Beteiligung der Schwerbehindertenvertretung bei der Umsetzung eines Arbeitnehmers vor der Entscheidung über dessen Gleichstellungsantrag

In einer aktuellen Entscheidung (Beschluss vom 22.01.2020 – 7 ABR 18/18) beschäftigte sich das Bundesarbeitsgericht mit der Frage, ob die Schwerbehindertenvertretung vor Feststellung einer Gleichstellung mit einem schwerbehinderten Menschen vorsorglich nach § 178 Abs. 2 Satz 1 SGB IX zu beteiligen ist.

Der Fall

Im konkreten Fall stellte die bei einem Jobcenter angestellte Mitarbeiterin, die als behinderter Mensch mit einem Grad der Behinderung (GdB) von 30 anerkannt ist, im Februar 2015 einen Gleichstellungsantrag mit einem schwerbehinderten Menschen bei der Bundesagentur für Arbeit. Ihren Arbeitgeber informierte sie hierüber. Ohne vorherige Anhörung und Unterrichtung der Schwerbehindertenvertretung wurde die Mitarbeiterin im November 2015 für sechs Monate in ein anderes Team umgesetzt. Im April 2016 wurde sie sodann mit Bescheid rückwirkend zum 04.02.2015, dem Tag der Antragsstellung, durch die Bundesagentur für Arbeit einem schwerbehinderten Menschen gleichgestellt.

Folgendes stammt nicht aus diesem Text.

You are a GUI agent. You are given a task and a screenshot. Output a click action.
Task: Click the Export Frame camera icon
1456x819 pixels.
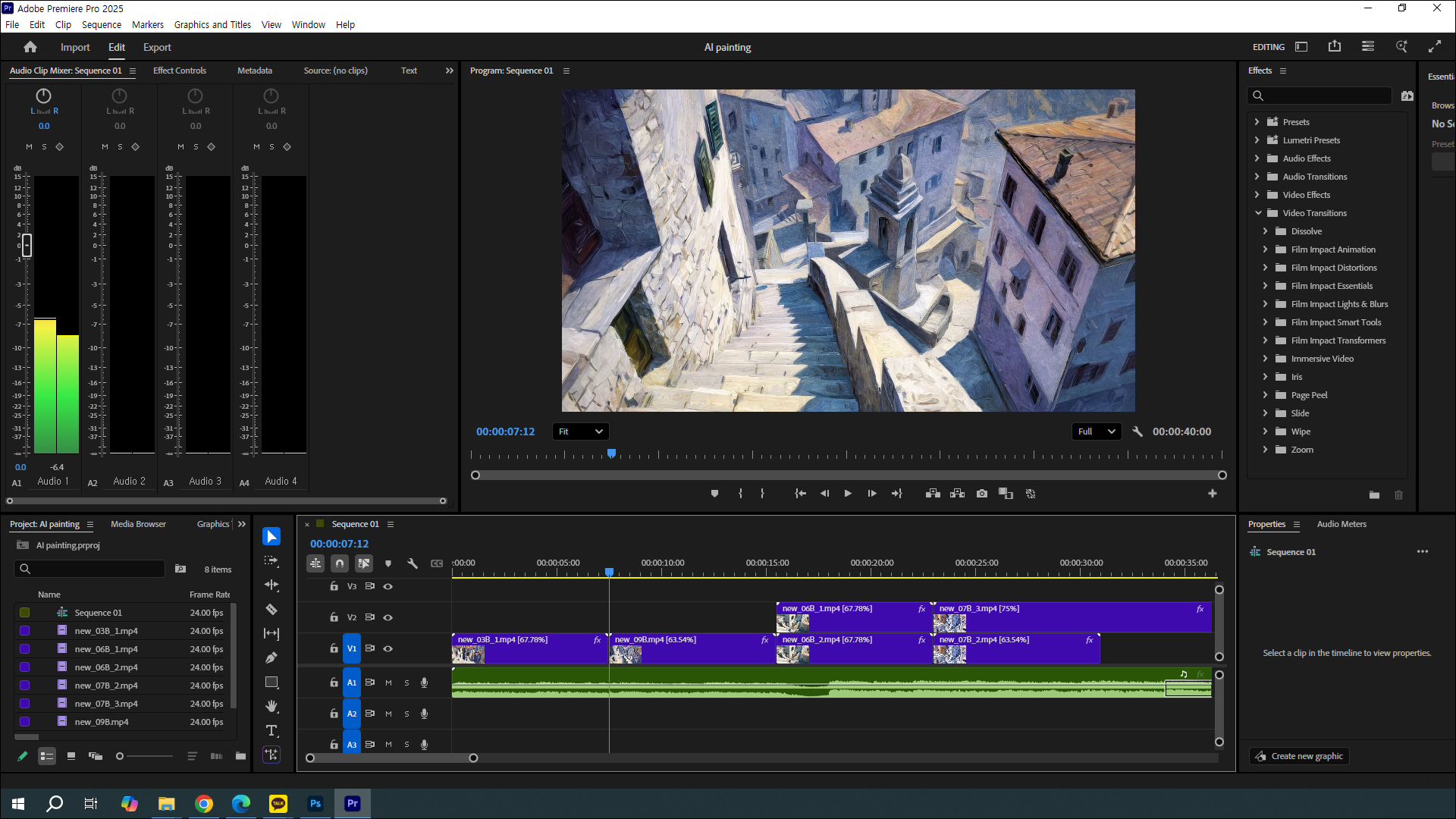click(x=982, y=494)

Die Schwerbehindertenvertretung machte in diesem Zusammenhang geltend, das Jobcenter hätte sie vor der Umsetzung unterrichten und anhören müssen.

Während das erstinstanzliche Arbeitsgericht dem Hauptantrag stattgegeben hatte, wurden die Anträge vom Landesarbeitsgericht abgewiesen. Die gegen die Entscheidung des Landesarbeitsgerichts gerichtete Rechtsbeschwerde der Schwerbehindertenvertretung wurde schließlich durch das Bundesarbeitsgericht zurückgewiesen.

Die Entscheidung

Gemäß §178 Abs.2 Satz1 SGB IX hat der Arbeitgeber die Schwerbehindertenvertretung in allen Angelegenheiten, die einen einzelnen oder die schwerbehinderten Menschen als Gruppe berühren, unverzüglich und umfassend zu unterrichten und vor einer Entscheidung, wie z. B. einer Ver- oder Umsetzung, anzuhören. Dies gilt sowohl für schwerbehinderte als auch diesen gleichgestellten behinderten Menschen, § 151 Abs. 1 SGB IX. Das Bestehen einer Beteiligungspflicht ist jedoch zu verneinen, wenn die Entscheidung des Arbeitgebers einen Arbeitnehmer betrifft, der zwar bereits einen Antrag auf Gleichstellung gestellt hat, ein entsprechender Bescheid jedoch noch nicht bekanntgegeben wurde. Obwohl die Gleichstellung nach § 151 Abs. 2 Satz 2 SGB IX auf den Zeitpunkt der Antragstellung zurückwirkt, besteht das Beteiligungsrecht der Schwerbehindertenvertretung erst ab Feststellung durch die Bundesagentur für Arbeit.

Fazit

Vor Bekanntgabe eines Gleichstellungsbescheids ist die Schwerbehindertenvertretung bei personellen Maßnahmen nicht zu beteiligten. Es kommt hierbei auch nicht auf die Kenntnis des Arbeitgebers von der Antragstellung an. Insofern schafft die Entscheidung des Bundesarbeitsgerichts Klarheit und Rechtssicherheit. Zu beachten ist jedoch, dass auch während eines noch nicht abgeschlossenen Gleichstellungsverfahrens im Rahmen einer Kündigung die vorherige Zustimmung des Integrationsamts zumindest vorsorglich einzuholen ist.